Things for the people who haven't slept since Tuesday
The most shocking thing about having a baby is how quickly you completely cease to exist as a separate entity. You become simply a life-support system for a smaller, louder human. Everything you receive is for the baby. Tiny socks, tiny hats, soft toys, sensory books.
The best present we received wasn't for the twins at all. My old editor sent a digital gift card for a food delivery service with a note that just said, "Don't cook this week." We used it at 9:00 PM on a Thursday when we were both too tired to chew, let alone chop an onion. It felt like winning the lottery.
Putting together a survival kit for the actual adults is a brilliant alternative to baby clothes. Throw in some high-strength paracetamol, dry shampoo, proper coffee beans, a massive water bottle (breastfeeding apparently makes you thirstier than a marathon runner), and whatever snacks can be eaten silently with one hand in the dark. It acknowledges that keeping a tiny human alive takes a massive physical toll, and sometimes the caregivers need to be looked after too.

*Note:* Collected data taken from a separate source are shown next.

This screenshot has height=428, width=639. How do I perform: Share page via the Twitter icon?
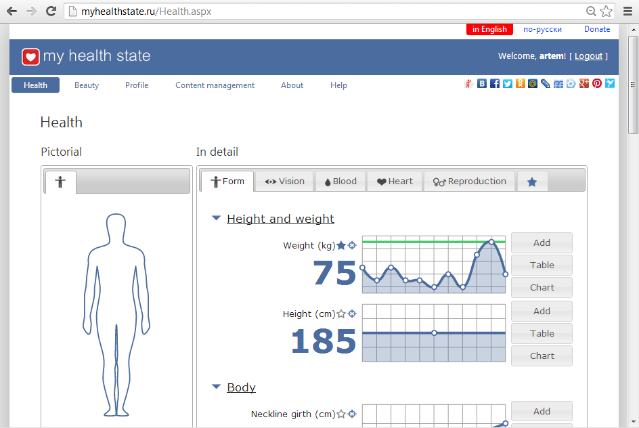coord(507,84)
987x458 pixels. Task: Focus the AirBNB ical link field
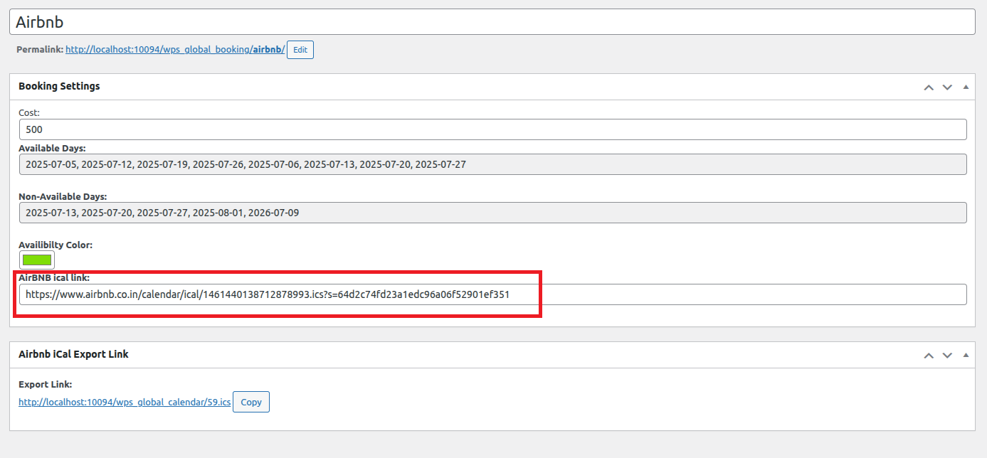click(492, 294)

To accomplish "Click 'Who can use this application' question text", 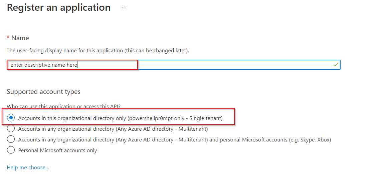I will pyautogui.click(x=63, y=106).
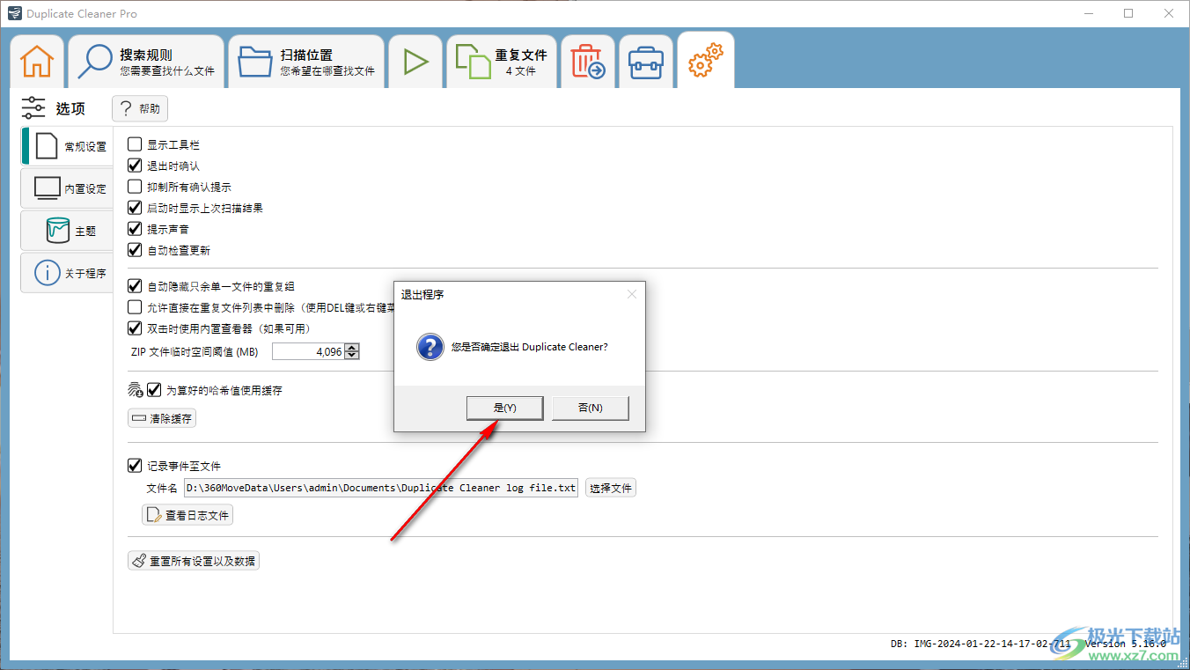Open the toolbox briefcase icon tab
Screen dimensions: 1190x670
click(646, 62)
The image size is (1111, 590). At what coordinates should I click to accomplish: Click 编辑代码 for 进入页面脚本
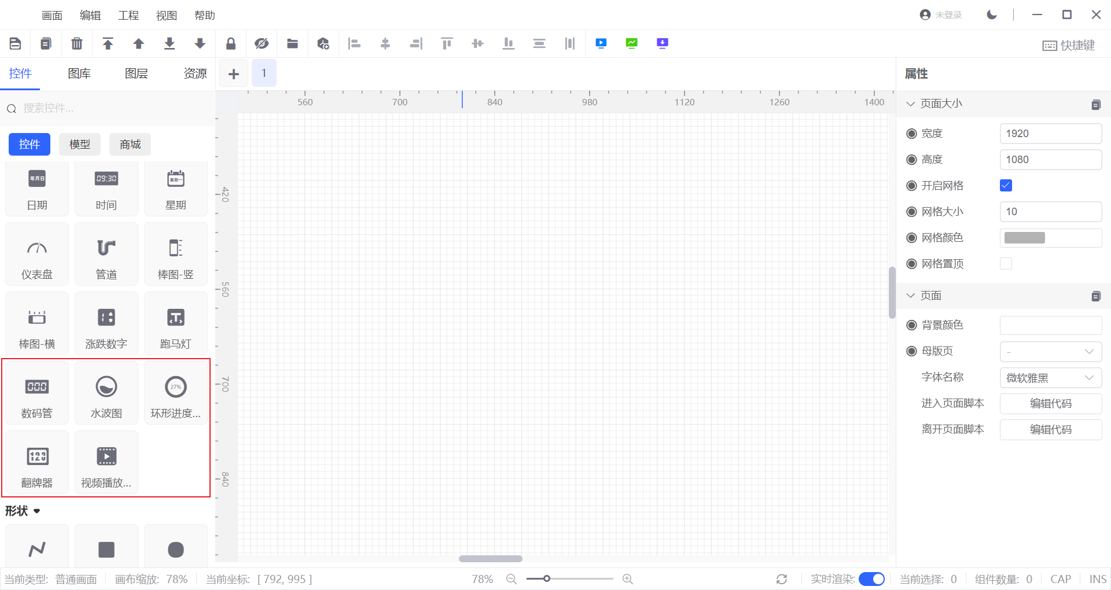coord(1050,404)
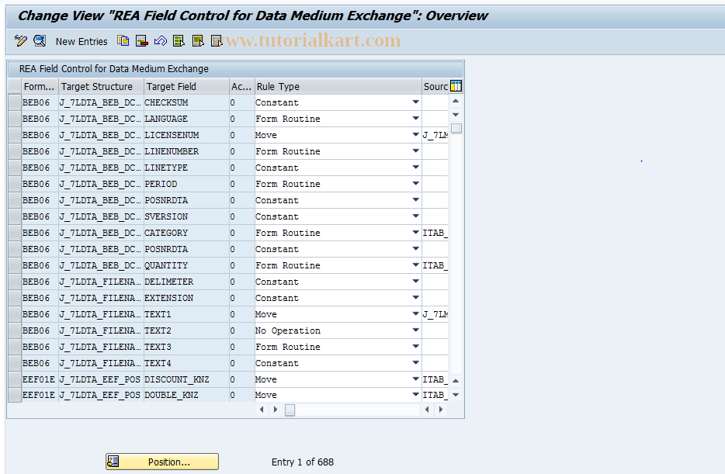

Ready to abandon the idea of buying a tiny tuxedo and get something genuinely useful instead? Browse our practical baby accessories to find something that will honestly survive the toddler years.
Frequently Asked Questions From Clueless Gift Buyers
Is it really that bad if I buy clothes with poppers instead of zips?
Yes. It's worse than you can possibly imagine. At 3 AM, when you're functioning on a microscopic amount of sleep and the baby is thrashing around like a freshly caught salmon, attempting to line up tiny metal snaps is a form of psychological torture. Save a parent's sanity. Buy the zips.
What's a reasonable amount of money to spend on these things?
If it's a colleague you only speak to when the office printer jams, clubbing together with your team to buy a twenty-quid pack of premium nappies is perfectly fine. If it's your sibling or best mate, you should probably be looking at the bigger ticket items on their registry—maybe chip in with someone else to cover the expensive pram or the fancy baby monitor they're terrified of buying themselves.
Are cuddly toys really that terrible of an idea?
They aren't terrible in theory, but in practice, every single person who doesn't know what to buy defaults to a soft toy. The child will receive roughly fourteen teddy bears, three knitted rabbits, and a plush elephant. Unless the toy serves a functional purpose (like emitting white noise to drown out the sound of the postman), it's just going to sit in a corner collecting dust until the child is old enough to drag it through a muddy puddle.
I want to buy a beautiful quilt for the baby's cot. Why are you telling me not to?
Because the NHS and basically every medical professional on earth will tell the parents to immediately remove it. Cots have to be bare to reduce the risk of SIDS. Babies sleep in wearable sleeping bags now, not under loose blankets. If you buy a beautiful quilt, it'll be used as a playmat on the floor. Which is fine, as long as you make peace with it being covered in mashed banana within a week.
Do parents really want to receive boxes of nappies at a party?
Absolutely. It might feel like handing someone a pack of toilet roll for their birthday, but nappies are shockingly expensive and you go through roughly ten a day in the beginning. Showing up with a giant box of size two or size three nappies (skip the newborn ones, they grow out of them in ten minutes) is the most romantically practical thing you can do for a sleep-deprived couple.